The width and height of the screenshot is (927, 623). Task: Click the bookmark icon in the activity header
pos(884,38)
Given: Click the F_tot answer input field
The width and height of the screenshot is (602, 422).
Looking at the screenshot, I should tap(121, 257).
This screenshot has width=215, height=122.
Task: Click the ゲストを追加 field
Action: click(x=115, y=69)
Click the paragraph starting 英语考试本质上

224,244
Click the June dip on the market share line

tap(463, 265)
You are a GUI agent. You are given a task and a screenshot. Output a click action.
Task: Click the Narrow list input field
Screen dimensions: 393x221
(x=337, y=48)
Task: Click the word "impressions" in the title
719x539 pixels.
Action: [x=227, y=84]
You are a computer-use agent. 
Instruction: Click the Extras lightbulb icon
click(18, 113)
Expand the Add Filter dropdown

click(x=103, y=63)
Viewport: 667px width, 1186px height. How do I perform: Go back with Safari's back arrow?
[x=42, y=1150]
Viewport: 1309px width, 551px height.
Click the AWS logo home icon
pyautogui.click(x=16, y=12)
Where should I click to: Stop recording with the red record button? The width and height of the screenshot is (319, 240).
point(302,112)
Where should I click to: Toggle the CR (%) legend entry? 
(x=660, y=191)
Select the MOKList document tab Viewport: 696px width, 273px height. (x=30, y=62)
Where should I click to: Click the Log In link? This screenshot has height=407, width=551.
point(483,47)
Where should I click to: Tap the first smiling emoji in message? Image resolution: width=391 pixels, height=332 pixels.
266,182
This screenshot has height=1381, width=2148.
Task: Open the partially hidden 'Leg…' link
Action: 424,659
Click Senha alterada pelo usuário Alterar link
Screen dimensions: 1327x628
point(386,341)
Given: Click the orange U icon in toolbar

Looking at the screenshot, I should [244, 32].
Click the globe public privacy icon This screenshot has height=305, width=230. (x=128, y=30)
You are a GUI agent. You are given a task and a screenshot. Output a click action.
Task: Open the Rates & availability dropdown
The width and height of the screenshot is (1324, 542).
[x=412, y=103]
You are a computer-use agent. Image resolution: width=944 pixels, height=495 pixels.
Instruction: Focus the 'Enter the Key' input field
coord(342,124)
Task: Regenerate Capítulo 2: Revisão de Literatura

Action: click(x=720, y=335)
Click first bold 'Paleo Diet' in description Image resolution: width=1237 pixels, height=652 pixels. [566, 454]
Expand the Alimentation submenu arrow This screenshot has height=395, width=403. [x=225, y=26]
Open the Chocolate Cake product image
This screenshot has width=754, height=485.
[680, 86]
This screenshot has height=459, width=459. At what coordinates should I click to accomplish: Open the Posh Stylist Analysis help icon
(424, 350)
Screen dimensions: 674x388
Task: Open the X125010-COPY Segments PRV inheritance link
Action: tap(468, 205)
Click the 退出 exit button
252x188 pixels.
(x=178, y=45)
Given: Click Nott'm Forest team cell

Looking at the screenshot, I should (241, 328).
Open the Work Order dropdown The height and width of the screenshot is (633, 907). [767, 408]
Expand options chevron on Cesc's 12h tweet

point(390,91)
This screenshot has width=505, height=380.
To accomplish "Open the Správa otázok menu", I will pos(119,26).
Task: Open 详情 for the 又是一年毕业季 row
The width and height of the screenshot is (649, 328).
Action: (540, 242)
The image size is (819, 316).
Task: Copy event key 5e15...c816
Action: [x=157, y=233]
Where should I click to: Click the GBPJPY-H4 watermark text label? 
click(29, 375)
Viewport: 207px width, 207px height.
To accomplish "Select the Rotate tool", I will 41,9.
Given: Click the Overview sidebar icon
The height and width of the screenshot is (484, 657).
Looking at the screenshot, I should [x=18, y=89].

## [PROBLEM TO WORK ON]
Output every line of the records above as a JSON list of strings, one string per line, leaving out blank lines.

## [EXERCISE RESPONSE]
[
  "The width and height of the screenshot is (927, 623). Task: Click the bookmark icon in the activity header",
  "pos(884,38)",
  "Given: Click the F_tot answer input field",
  "The width and height of the screenshot is (602, 422).",
  "Looking at the screenshot, I should tap(121, 257).",
  "This screenshot has width=215, height=122.",
  "Task: Click the ゲストを追加 field",
  "Action: click(x=115, y=69)",
  "Click the paragraph starting 英语考试本质上",
  "224,244",
  "Click the June dip on the market share line",
  "tap(463, 265)",
  "You are a GUI agent. You are given a task and a screenshot. Output a click action.",
  "Task: Click the Narrow list input field",
  "Screen dimensions: 393x221",
  "(x=337, y=48)",
  "Task: Click the word \"impressions\" in the title",
  "719x539 pixels.",
  "Action: [x=227, y=84]",
  "You are a computer-use agent. ",
  "Instruction: Click the Extras lightbulb icon",
  "click(18, 113)",
  "Expand the Add Filter dropdown",
  "click(x=103, y=63)",
  "Viewport: 667px width, 1186px height. How do I perform: Go back with Safari's back arrow?",
  "[x=42, y=1150]",
  "Viewport: 1309px width, 551px height.",
  "Click the AWS logo home icon",
  "pyautogui.click(x=16, y=12)",
  "Where should I click to: Stop recording with the red record button? The width and height of the screenshot is (319, 240).",
  "point(302,112)",
  "Where should I click to: Toggle the CR (%) legend entry? ",
  "(x=660, y=191)",
  "Select the MOKList document tab Viewport: 696px width, 273px height. (x=30, y=62)",
  "Where should I click to: Click the Log In link? This screenshot has height=407, width=551.",
  "point(483,47)",
  "Where should I click to: Tap the first smiling emoji in message? Image resolution: width=391 pixels, height=332 pixels.",
  "266,182",
  "This screenshot has height=1381, width=2148.",
  "Task: Open the partially hidden 'Leg…' link",
  "Action: 424,659",
  "Click Senha alterada pelo usuário Alterar link",
  "Screen dimensions: 1327x628",
  "point(386,341)",
  "Given: Click the orange U icon in toolbar",
  "Looking at the screenshot, I should [244, 32].",
  "Click the globe public privacy icon This screenshot has height=305, width=230. (x=128, y=30)",
  "You are a GUI agent. You are given a task and a screenshot. Output a click action.",
  "Task: Open the Rates & availability dropdown",
  "The width and height of the screenshot is (1324, 542).",
  "[x=412, y=103]",
  "You are a computer-use agent. Image resolution: width=944 pixels, height=495 pixels.",
  "Instruction: Focus the 'Enter the Key' input field",
  "coord(342,124)",
  "Task: Regenerate Capítulo 2: Revisão de Literatura",
  "Action: click(x=720, y=335)",
  "Click first bold 'Paleo Diet' in description Image resolution: width=1237 pixels, height=652 pixels. [566, 454]",
  "Expand the Alimentation submenu arrow This screenshot has height=395, width=403. [x=225, y=26]",
  "Open the Chocolate Cake product image",
  "This screenshot has width=754, height=485.",
  "[680, 86]",
  "This screenshot has height=459, width=459. At what coordinates should I click to accomplish: Open the Posh Stylist Analysis help icon",
  "(424, 350)",
  "Screen dimensions: 674x388",
  "Task: Open the X125010-COPY Segments PRV inheritance link",
  "Action: tap(468, 205)",
  "Click the 退出 exit button",
  "252x188 pixels.",
  "(x=178, y=45)",
  "Given: Click Nott'm Forest team cell",
  "Looking at the screenshot, I should (241, 328).",
  "Open the Work Order dropdown The height and width of the screenshot is (633, 907). [767, 408]",
  "Expand options chevron on Cesc's 12h tweet",
  "point(390,91)",
  "This screenshot has width=505, height=380.",
  "To accomplish \"Open the Správa otázok menu\", I will pos(119,26).",
  "Task: Open 详情 for the 又是一年毕业季 row",
  "The width and height of the screenshot is (649, 328).",
  "Action: (540, 242)",
  "The image size is (819, 316).",
  "Task: Copy event key 5e15...c816",
  "Action: [x=157, y=233]",
  "Where should I click to: Click the GBPJPY-H4 watermark text label? ",
  "click(29, 375)",
  "Viewport: 207px width, 207px height.",
  "To accomplish \"Select the Rotate tool\", I will 41,9.",
  "Given: Click the Overview sidebar icon",
  "The height and width of the screenshot is (484, 657).",
  "Looking at the screenshot, I should [x=18, y=89]."
]